### SUPPLIED RECORDS ###

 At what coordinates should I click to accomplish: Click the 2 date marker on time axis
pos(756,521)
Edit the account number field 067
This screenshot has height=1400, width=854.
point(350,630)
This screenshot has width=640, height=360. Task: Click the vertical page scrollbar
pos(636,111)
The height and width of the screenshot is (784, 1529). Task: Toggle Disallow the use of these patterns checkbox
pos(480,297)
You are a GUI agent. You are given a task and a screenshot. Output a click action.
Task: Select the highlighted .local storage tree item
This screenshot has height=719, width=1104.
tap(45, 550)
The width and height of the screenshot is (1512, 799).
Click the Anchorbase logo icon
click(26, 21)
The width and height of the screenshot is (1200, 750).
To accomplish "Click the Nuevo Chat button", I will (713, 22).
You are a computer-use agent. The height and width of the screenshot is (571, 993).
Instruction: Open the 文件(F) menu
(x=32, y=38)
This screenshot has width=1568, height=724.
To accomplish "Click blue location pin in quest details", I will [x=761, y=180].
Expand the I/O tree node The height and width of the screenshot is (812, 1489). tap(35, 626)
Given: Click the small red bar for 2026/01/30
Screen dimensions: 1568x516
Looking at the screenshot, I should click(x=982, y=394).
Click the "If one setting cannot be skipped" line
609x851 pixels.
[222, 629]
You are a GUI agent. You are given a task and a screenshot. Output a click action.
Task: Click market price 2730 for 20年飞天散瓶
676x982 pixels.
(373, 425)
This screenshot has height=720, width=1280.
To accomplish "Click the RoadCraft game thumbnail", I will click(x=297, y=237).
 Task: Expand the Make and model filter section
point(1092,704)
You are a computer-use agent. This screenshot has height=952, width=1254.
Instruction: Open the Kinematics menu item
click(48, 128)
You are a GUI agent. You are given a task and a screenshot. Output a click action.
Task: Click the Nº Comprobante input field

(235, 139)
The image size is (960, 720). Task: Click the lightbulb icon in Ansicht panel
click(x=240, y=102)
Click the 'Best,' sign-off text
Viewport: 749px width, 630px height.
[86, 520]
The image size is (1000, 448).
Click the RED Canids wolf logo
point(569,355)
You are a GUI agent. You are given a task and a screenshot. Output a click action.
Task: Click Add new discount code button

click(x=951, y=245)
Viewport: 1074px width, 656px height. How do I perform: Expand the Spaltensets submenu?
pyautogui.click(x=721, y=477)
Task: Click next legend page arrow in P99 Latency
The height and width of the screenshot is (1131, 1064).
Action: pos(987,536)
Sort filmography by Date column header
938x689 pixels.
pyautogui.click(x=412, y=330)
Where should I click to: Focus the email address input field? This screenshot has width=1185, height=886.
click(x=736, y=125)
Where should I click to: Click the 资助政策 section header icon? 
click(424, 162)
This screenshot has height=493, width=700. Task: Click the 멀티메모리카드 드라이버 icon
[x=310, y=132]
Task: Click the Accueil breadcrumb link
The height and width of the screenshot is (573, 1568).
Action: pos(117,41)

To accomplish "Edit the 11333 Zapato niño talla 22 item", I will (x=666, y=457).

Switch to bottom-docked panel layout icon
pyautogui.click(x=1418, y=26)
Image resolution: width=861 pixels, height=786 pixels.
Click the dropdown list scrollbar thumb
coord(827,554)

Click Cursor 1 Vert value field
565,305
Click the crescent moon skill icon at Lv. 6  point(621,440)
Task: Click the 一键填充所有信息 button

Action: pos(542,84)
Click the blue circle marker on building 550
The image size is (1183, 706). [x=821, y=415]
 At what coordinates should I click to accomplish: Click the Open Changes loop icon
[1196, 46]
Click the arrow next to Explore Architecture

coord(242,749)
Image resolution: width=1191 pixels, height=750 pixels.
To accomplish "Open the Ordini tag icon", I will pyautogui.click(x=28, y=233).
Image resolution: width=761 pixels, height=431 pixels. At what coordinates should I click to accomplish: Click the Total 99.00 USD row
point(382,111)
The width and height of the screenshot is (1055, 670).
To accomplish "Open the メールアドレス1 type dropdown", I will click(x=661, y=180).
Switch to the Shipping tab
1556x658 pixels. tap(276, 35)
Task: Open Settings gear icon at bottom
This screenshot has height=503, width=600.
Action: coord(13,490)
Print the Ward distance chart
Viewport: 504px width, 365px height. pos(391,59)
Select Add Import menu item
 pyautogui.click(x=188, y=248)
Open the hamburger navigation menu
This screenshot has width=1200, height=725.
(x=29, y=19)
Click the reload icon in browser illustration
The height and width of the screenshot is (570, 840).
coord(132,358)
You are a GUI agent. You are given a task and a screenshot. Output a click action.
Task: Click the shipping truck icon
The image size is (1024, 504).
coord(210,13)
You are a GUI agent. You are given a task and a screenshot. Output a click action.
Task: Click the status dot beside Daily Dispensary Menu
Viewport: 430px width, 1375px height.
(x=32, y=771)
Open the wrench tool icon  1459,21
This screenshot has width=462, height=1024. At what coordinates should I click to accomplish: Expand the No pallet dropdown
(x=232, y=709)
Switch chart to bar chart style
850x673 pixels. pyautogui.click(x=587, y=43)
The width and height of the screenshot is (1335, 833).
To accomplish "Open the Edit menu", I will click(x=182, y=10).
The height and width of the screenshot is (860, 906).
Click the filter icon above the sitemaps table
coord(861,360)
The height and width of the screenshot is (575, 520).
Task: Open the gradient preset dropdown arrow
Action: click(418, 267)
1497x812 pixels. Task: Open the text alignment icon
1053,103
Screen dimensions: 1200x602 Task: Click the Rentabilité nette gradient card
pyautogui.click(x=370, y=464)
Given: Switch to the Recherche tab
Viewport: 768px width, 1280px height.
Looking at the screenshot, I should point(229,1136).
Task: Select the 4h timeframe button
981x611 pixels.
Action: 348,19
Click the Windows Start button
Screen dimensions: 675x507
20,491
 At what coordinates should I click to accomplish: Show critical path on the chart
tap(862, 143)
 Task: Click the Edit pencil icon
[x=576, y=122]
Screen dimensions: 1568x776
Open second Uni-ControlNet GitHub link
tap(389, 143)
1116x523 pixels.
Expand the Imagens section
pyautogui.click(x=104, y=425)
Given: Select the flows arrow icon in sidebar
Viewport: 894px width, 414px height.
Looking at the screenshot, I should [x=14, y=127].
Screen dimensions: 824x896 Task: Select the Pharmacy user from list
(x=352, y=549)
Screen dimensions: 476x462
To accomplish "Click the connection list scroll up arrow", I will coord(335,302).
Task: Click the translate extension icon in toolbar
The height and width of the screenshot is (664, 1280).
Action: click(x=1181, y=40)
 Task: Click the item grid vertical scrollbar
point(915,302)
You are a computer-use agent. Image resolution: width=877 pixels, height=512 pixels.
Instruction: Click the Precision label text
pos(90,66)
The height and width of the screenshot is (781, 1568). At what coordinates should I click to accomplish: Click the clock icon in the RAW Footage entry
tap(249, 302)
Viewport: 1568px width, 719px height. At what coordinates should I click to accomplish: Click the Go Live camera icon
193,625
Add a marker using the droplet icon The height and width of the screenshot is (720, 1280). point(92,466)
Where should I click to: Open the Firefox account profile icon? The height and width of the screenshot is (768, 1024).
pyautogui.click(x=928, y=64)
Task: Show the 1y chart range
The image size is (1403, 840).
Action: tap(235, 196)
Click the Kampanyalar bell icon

###

_DIRECTIONS FOR THIS TASK_
Put the lines starting at the one containing "Switch to bottom-docked panel layout icon" and ending at the one containing "will click(x=661, y=180)." into a Markdown table with a Row column for the row number and a Line column for the line, skipping blank lines.

_OUTPUT OF THE TASK_
| Row | Line |
|---|---|
| 1 | Switch to bottom-docked panel layout icon |
| 2 | pyautogui.click(x=1418, y=26) |
| 3 | Image resolution: width=861 pixels, height=786 pixels. |
| 4 | Click the dropdown list scrollbar thumb |
| 5 | coord(827,554) |
| 6 | Click Cursor 1 Vert value field |
| 7 | 565,305 |
| 8 | Click the crescent moon skill icon at Lv. 6  point(621,440) |
| 9 | Task: Click the 一键填充所有信息 button |
| 10 | Action: pos(542,84) |
| 11 | Click the blue circle marker on building 550 |
| 12 | The image size is (1183, 706). [x=821, y=415] |
| 13 |  At what coordinates should I click to accomplish: Click the Open Changes loop icon |
| 14 | [1196, 46] |
| 15 | Click the arrow next to Explore Architecture |
| 16 | coord(242,749) |
| 17 | Image resolution: width=1191 pixels, height=750 pixels. |
| 18 | To accomplish "Open the Ordini tag icon", I will pyautogui.click(x=28, y=233). |
| 19 | Image resolution: width=761 pixels, height=431 pixels. At what coordinates should I click to accomplish: Click the Total 99.00 USD row |
| 20 | point(382,111) |
| 21 | The width and height of the screenshot is (1055, 670). |
| 22 | To accomplish "Open the メールアドレス1 type dropdown", I will click(x=661, y=180). |